*INPUT RECORDS*
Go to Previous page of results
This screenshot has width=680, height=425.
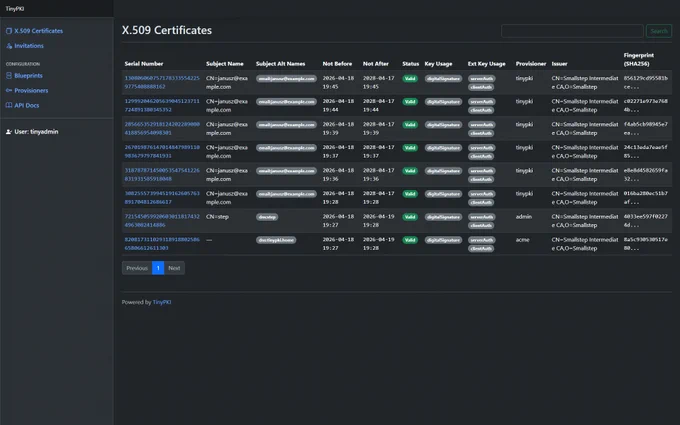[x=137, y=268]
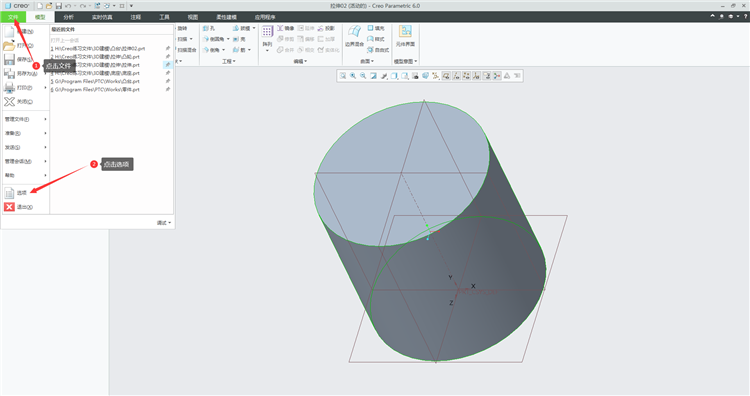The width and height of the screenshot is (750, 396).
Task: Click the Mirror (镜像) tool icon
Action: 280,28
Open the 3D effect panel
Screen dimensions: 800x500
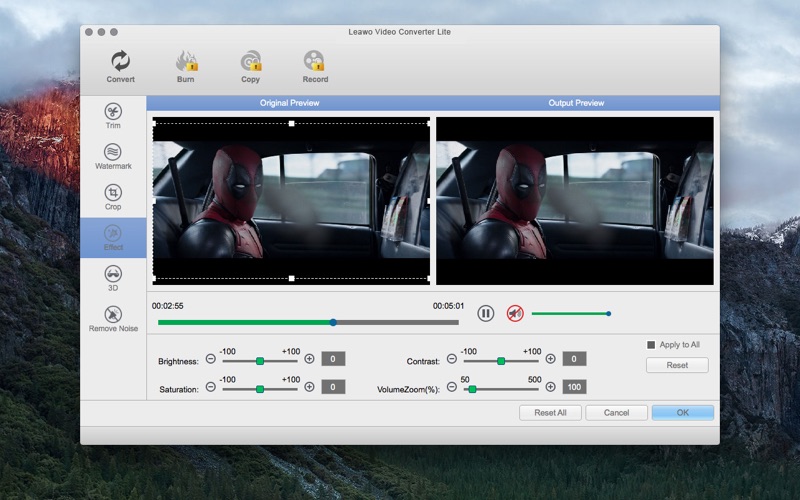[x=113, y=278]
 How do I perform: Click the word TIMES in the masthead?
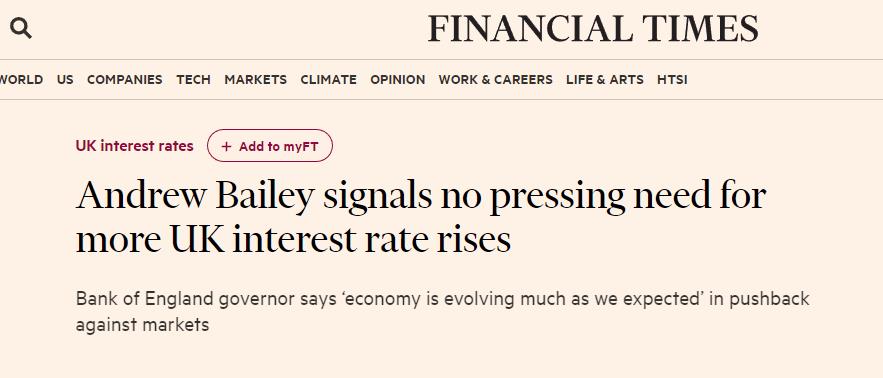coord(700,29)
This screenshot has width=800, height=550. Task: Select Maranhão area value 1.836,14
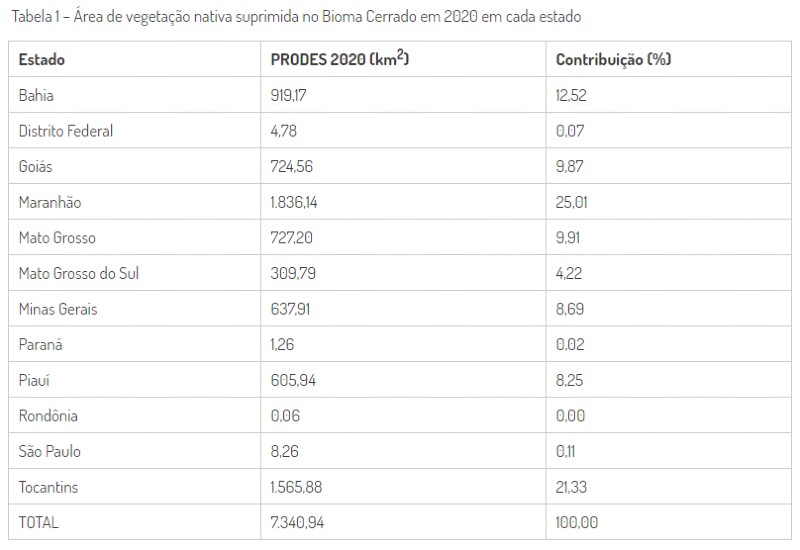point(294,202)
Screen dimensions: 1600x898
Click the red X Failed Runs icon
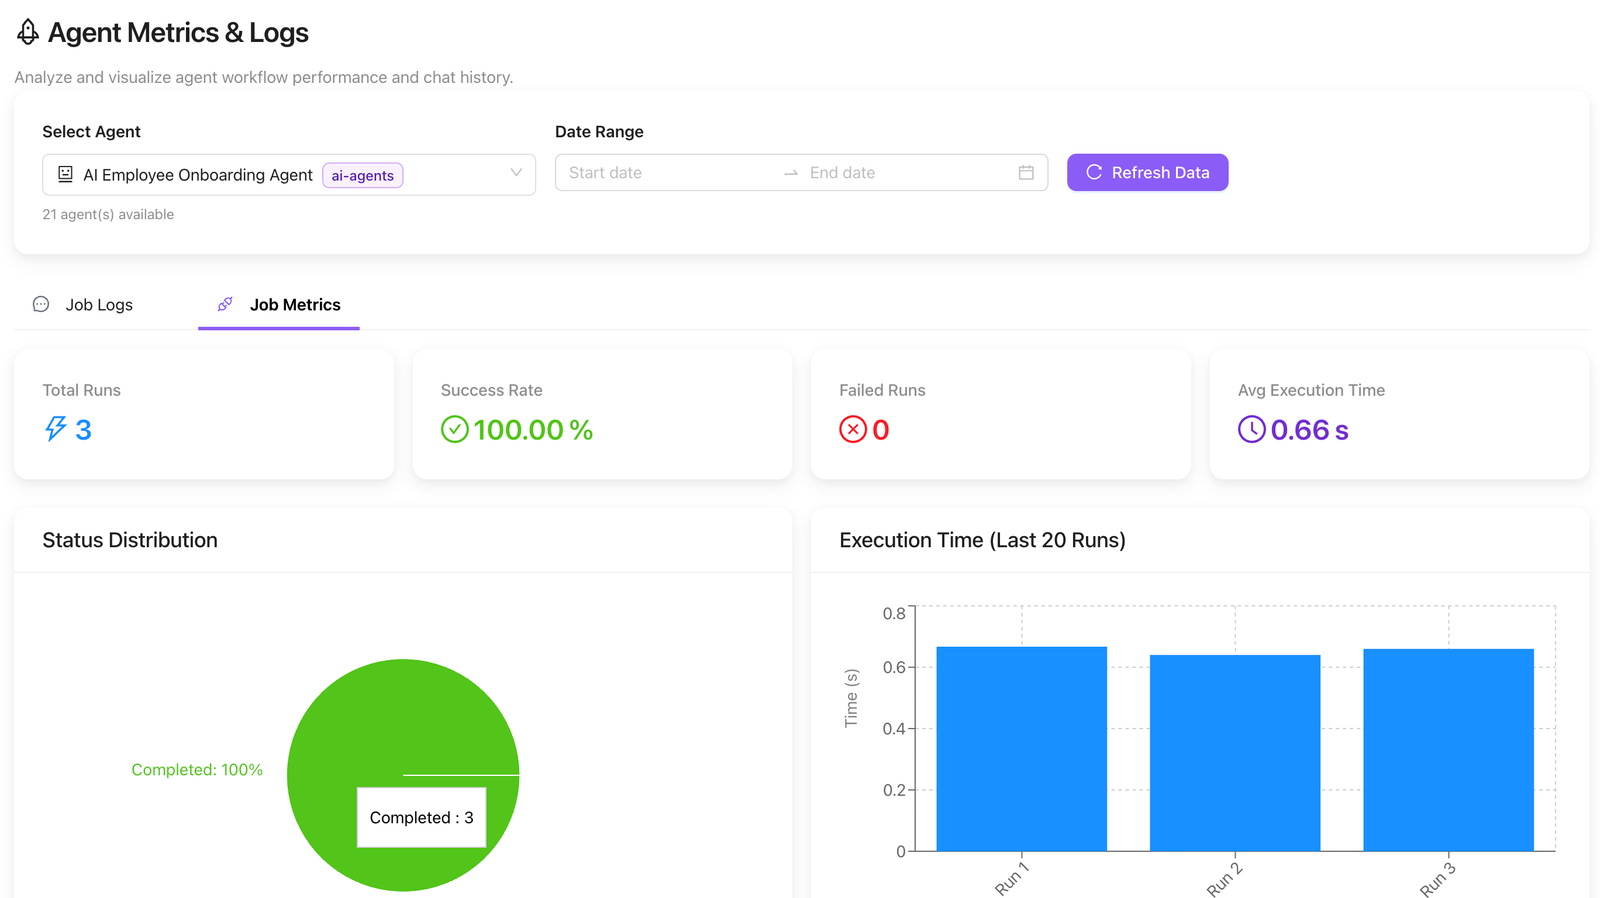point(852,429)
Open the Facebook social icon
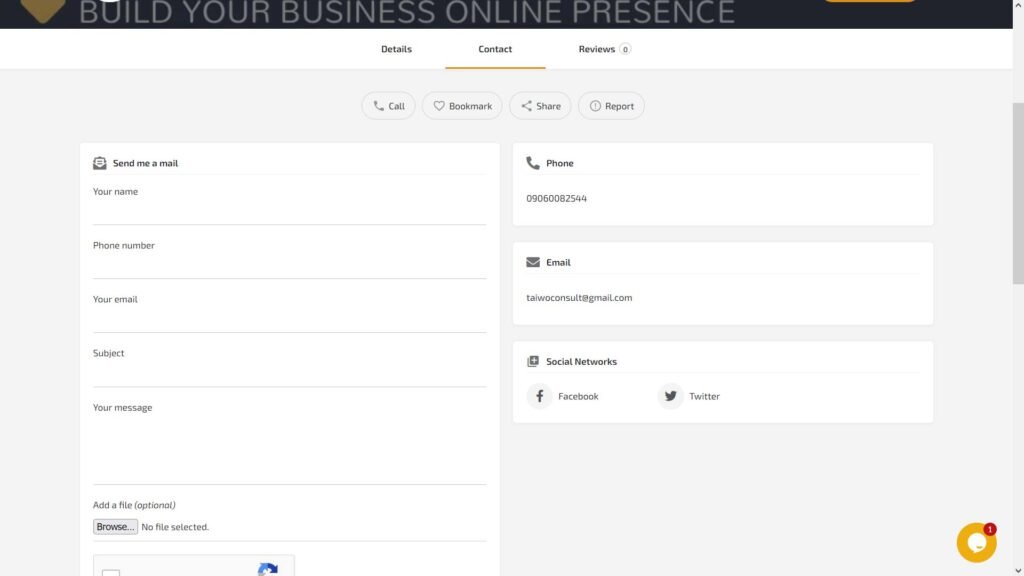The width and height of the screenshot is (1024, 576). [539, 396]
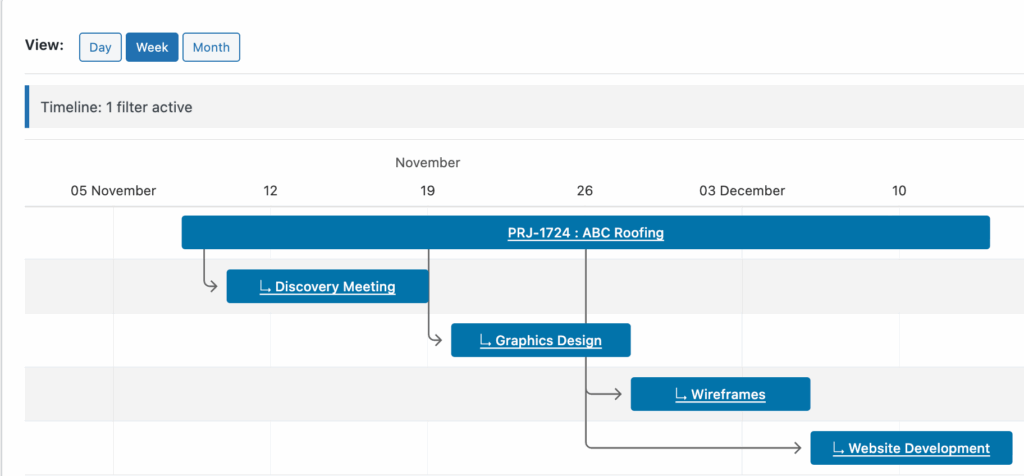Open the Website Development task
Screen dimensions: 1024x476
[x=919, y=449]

*PROBLEM DESCRIPTION*
Starting at the line that contains "This screenshot has width=800, height=550.", reproduce exactly and only the lines through the end of the entries above, with the pictures excluded.

*WRITTEN RESPONSE*
This screenshot has width=800, height=550. Task: Select Maranhão area value 1.836,14
point(294,202)
Screen dimensions: 1600x898
Click the red X Failed Runs icon
point(852,429)
Open the Facebook social icon
The width and height of the screenshot is (1024, 576). [539, 396]
Open the Website Development task
Screen dimensions: 1024x476
[x=919, y=449]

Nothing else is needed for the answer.